Bambino di 7 anni morto in piscina a Latina, si indaga per omicidio colposo


Bambino di 7 anni morto in piscina a Latina, si indaga per omicidio colposo

(Adnkronos) - Aperta un'inchiesta per omicidio colposo, al momento contro ignoti, sulla morte del bambino di 7 anni avvenuta sabato nella piscina di un complesso termale a Suio Terme, nel comune di Castelforte (Latina). I pm, coordinati dal procuratore capo di Cassino Carlo Fucci, sono in attesa di una prima informativa dei carabinieri e nelle prossime ore affideranno l'incarico per eseguire l'autopsia sul corpo del bambino. Esame necessario per chiarire le cause del decesso.  

Tra le ipotesi, anche quella che il bambino sia stato bloccato da uno dei bocchettoni della piscina della struttura dove si trovava insieme ai genitori, ora sotto sequestro. Scattato l'allarme ieri pomeriggio, sul posto sono arrivati i carabinieri di Formia e quelli della stazione di Suio Terme insieme al personale del 118 e l'eliambulanza Pegaso. Malgrado i tentativi di rianimazione dei sanitari, per il piccolo non c'è stato nulla da fare. Le indagini oltre a fare luce sulla dinamica dei fatti dovranno stabilire se nella struttura le misure di sicurezza erano adeguate. 

“La famiglia ora è chiusa in un dolore immenso per la perdita tragica di un figlio, quello che chiede è che venga fatta giustizia. Solo due settimane fa a Rimini si è verificata una storia analoga, vittima sempre un bambino, e nessuno ha sentito il dovere di controllare se nella propria struttura fosse tutto a norma?”. A dirlo all’Adnkronos l’avvocato Francesco Lauri che assiste la famiglia Petrucci dopo la morte del figlio Gabriele di 7 anni nella piscina di un complesso termale a Suio Terme, nel comune di Castelforte, in provincia di Latina. La famiglia romana si trovava nella struttura per festeggiare il compleanno del bambino. La procura di Cassino sul caso ha avviato un’inchiesta per omicidio colposo, al momento contro ignoti, e nelle prossime ore affiderà l’incarico per l’autopsia.  

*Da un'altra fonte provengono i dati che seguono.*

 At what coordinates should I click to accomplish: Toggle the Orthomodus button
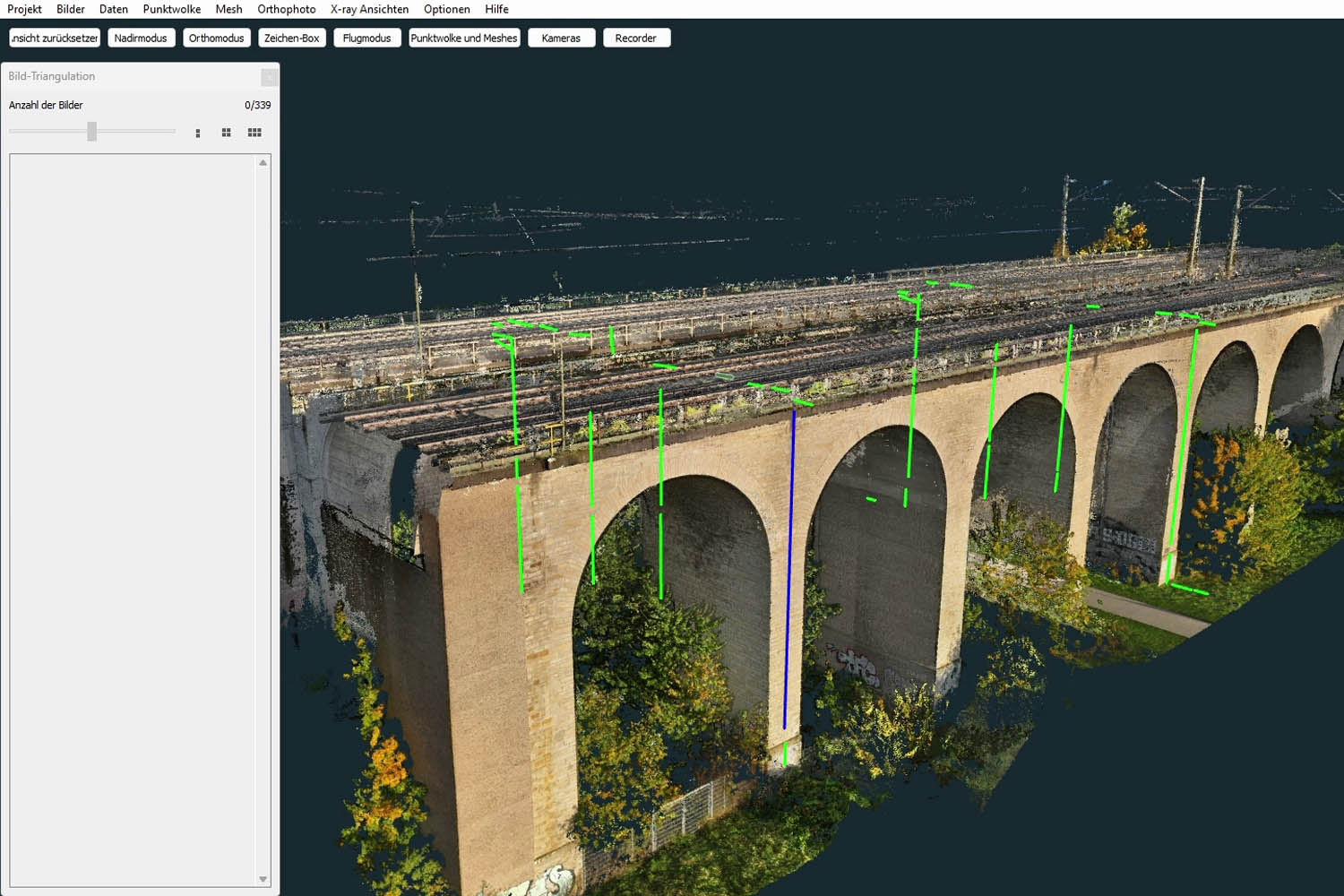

“In vista dell’esame autoptico abbiamo nominato un nostro consulente, il professor Nicandro Buccieri che assisterà alle operazioni - spiega l’avvocato Lauri - e attendiamo l’esito dei rilievi tecnici disposti dalla procura, che ha sequestrato la piscina della struttura. Quel bocchettone era libero, andrà appurato se la griglia non era stata messa o se era stata collocata male. Non si può permettere l’ingresso in piscina senza aver verificato tutto alla perfezione, a maggior ragione alla luce di una tragedia identica che si è verificata pochi giorni fa. In ogni caso sta emergendo che si tratta di un sistema fallace che va rivisto”. 

“Nonostante l’intervento immediato del padre e di altre persone presenti - racconta ancora l’avvocato - non è stato possibile salvarlo. Ora bisognerà ricostruire tutta la catena di responsabilità, occorrerà capire chi era preposto alla manutenzione, chi ai controlli, come questa società gestiva una struttura aperta al pubblico. Mi auguro che venga fatta istruttoria interna seria che sia di ausilio a quella della procura. Una società seria davanti a una tragedia di questa portata deve farlo”.